A tracheostomy (TRA-ke-OS-to-me) is a surgically made hole that goes through the front of your neck and into your trachea (TRA-ke-ah), or windpipe. The hole is made to help you breathe.
A tracheostomy usually is temporary, although you can have one long term or even permanently. How long you have a tracheostomy depends on the condition that required you to get it and your overall health.
To understand how a tracheostomy works, it helps to understand how your airways work. The airways carry oxygen-rich air to your lungs. They also carry carbon dioxide, a waste gas, out of your lungs.
The airways include your:
- Nose and linked air passages (called nasal cavities)

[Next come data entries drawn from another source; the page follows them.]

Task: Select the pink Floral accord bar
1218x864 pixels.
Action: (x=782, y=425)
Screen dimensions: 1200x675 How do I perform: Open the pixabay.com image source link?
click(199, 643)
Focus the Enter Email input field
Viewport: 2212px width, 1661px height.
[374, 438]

- Larynx (LAR-ingks), or voice box
- Trachea, or windpipe
- Tubes called bronchial tubes or bronchi, and their branches
Air enters your body through your nose or mouth. The air travels through your voice box and down your windpipe. The windpipe splits into two bronchi that enter your lungs. (For more information, go to the Health Topics How the Lungs Work article.)
A tracheostomy provides another way for oxygen-rich air to reach your lungs, besides going through your nose or mouth. A breathing tube, also called a trach (trake) tube, is put through the tracheostomy and directly into the windpipe to help you breathe.
Doctors use tracheostomies for many reasons. One common reason is to help people who need to be on ventilators (VEN-til-a-tors) for more than a couple of weeks.
Ventilators are machines that support breathing. If you have a tracheostomy, the trach tube connects to the ventilator.
People who have conditions that interfere with coughing or block the upper airways also may need tracheostomies. Coughing is a natural reflex that protects the lungs. It helps clear mucus (a slimy substance) and bacteria from the airways. A trach tube can be used to help remove, or suction, mucus from the airways.
Doctors also might recommend tracheostomies for people who have swallowing problems due to strokes or other conditions.
Creating a tracheostomy is a fairly common, simple procedure. It's one of the most common procedures for critical care patients in hospitals.
The windpipe is located almost directly under the skin of the neck. So, a surgeon often can create a tracheostomy quickly and easily.
The procedure usually is done in a hospital operating room. However, it also can be safely done at a patient's bedside. Less often, a doctor or emergency medical technician may do the procedure in a life-threatening situation, such as at the scene of an accident or other emergency.
As with any surgery, complications can occur, such as bleeding, infection, and other serious problems. The risks often can be reduced with proper care and handling of the tracheostomy and the tubes and other related supplies.
Some people continue to need tracheostomies even after they leave the hospital. Hospital staff will teach patients and their families or caregivers how to properly care for their tracheostomies at home.